START Dataset content
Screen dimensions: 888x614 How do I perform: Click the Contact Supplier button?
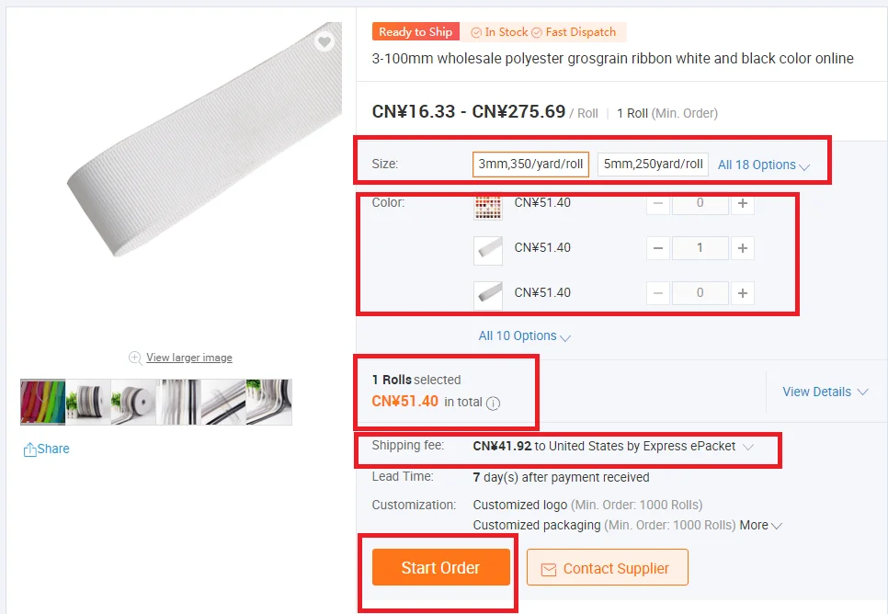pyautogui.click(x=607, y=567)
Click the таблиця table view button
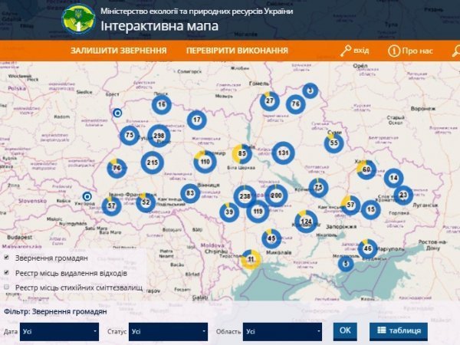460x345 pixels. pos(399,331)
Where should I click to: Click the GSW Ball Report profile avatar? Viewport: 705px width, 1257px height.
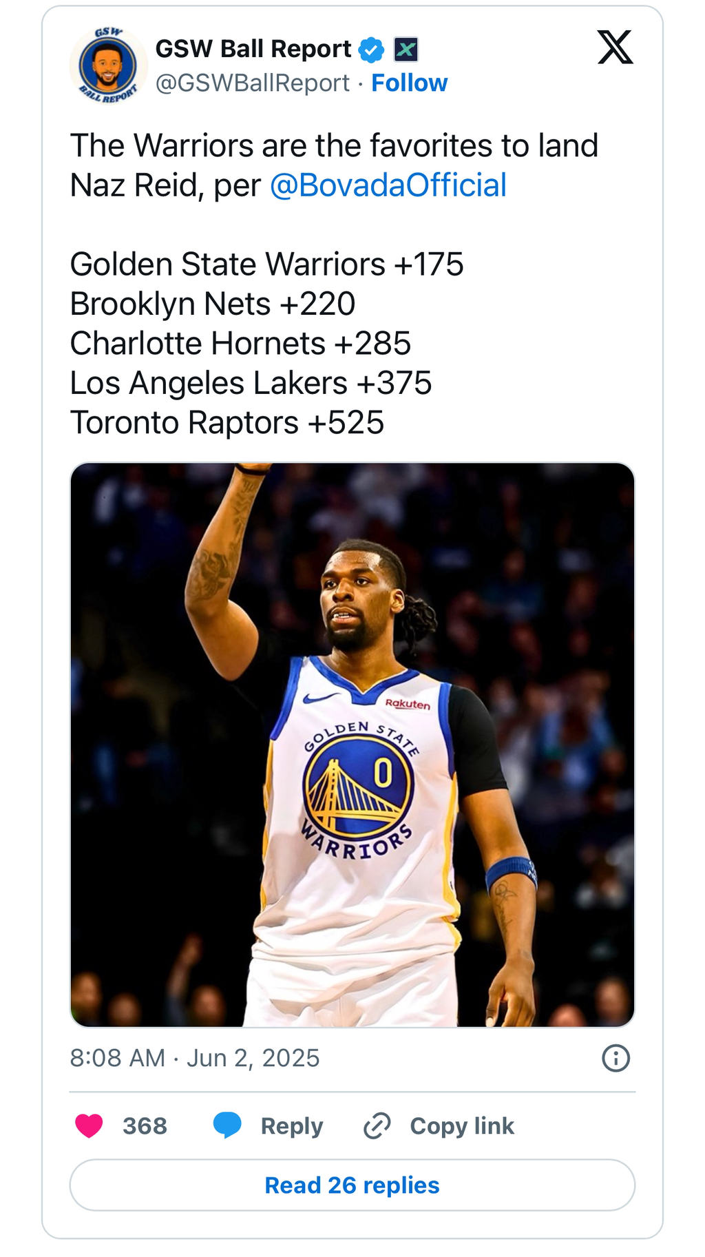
END Dataset content
• [Exercise requirements]: What's needed is an exact copy of every entry, minus the pictures.

• [Exercise answer]:
Screen dimensions: 888x614 How do I perform: Click the Contact Supplier button?
pyautogui.click(x=607, y=567)
Click the таблиця table view button
460x345 pixels. pos(399,331)
Where should I click to: Click the GSW Ball Report profile avatar? Viewport: 705px width, 1257px height.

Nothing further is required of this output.